(DATA EXTRACTS Opens)
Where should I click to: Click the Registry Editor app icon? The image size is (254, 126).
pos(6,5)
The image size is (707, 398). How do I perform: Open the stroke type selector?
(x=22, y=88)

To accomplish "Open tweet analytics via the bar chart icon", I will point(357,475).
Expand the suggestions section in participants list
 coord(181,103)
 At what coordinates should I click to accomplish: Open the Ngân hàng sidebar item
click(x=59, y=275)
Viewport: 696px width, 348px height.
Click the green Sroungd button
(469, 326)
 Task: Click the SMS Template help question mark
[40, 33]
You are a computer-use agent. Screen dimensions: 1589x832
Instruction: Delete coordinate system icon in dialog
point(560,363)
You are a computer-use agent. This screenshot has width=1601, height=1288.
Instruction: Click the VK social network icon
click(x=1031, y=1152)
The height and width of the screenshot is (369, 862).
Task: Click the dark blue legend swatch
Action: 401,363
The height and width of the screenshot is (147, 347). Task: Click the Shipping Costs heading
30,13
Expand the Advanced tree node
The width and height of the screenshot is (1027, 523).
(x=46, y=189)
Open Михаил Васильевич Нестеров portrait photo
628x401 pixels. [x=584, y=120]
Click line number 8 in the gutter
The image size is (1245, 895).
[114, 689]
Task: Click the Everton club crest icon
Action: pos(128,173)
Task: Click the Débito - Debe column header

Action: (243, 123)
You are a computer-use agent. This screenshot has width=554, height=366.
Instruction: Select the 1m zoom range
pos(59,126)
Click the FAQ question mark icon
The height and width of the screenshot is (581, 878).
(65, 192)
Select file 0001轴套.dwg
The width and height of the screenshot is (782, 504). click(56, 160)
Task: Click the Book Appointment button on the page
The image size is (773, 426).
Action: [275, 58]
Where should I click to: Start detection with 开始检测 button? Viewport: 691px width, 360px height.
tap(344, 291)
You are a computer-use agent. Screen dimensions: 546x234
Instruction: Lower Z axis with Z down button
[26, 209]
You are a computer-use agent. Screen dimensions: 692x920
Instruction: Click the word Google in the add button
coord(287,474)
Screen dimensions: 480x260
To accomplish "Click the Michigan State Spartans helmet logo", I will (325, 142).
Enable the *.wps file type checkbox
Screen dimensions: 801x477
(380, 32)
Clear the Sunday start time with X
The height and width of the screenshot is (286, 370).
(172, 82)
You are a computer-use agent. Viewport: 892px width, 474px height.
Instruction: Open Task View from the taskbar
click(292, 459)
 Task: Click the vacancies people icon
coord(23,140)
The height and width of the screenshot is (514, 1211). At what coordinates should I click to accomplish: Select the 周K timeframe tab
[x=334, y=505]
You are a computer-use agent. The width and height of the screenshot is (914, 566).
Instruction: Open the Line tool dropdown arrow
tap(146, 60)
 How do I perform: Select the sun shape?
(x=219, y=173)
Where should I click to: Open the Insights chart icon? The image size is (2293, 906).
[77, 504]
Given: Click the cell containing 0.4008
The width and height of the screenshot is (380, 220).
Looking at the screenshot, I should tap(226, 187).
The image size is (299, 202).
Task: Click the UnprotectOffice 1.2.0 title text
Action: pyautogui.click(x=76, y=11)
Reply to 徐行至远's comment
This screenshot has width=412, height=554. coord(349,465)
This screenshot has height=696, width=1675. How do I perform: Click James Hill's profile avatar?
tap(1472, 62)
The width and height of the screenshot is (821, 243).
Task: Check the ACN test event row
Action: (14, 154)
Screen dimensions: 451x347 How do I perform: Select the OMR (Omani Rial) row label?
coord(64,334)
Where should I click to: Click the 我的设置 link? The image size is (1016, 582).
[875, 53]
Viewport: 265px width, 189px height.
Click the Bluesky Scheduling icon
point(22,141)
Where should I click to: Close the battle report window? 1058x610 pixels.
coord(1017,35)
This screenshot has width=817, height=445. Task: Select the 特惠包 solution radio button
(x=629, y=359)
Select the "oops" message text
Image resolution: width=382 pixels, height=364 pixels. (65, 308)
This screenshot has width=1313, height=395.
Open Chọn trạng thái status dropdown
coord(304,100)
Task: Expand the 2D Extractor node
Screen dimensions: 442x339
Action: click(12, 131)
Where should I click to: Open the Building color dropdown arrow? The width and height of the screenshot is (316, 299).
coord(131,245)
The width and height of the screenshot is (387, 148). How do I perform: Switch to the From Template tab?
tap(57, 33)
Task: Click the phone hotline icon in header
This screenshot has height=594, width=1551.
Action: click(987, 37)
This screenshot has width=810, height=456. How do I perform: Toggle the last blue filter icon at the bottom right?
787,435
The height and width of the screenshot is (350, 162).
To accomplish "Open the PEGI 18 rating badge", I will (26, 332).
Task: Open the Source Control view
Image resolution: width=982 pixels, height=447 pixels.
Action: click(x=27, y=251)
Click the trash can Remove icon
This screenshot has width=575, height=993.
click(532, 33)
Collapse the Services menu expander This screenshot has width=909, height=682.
(DATA EXTRACTS Closes)
**WHAT TO DO**
Search the data for "computer". Copy every line that has it.

**SOLUTION TO THIS EXERCISE**
You are a computer-use agent. Screen dimensions: 1589x832
You are a computer-use agent. This screenshot has width=1601, height=1288.
You are a computer-use agent. This screenshot has width=554, height=366.
You are a computer-use agent. Screen dimensions: 546x234
You are a computer-use agent. Screen dimensions: 692x920
You are a computer-use agent. Viewport: 892px width, 474px height.
You are a computer-use agent. The width and height of the screenshot is (914, 566).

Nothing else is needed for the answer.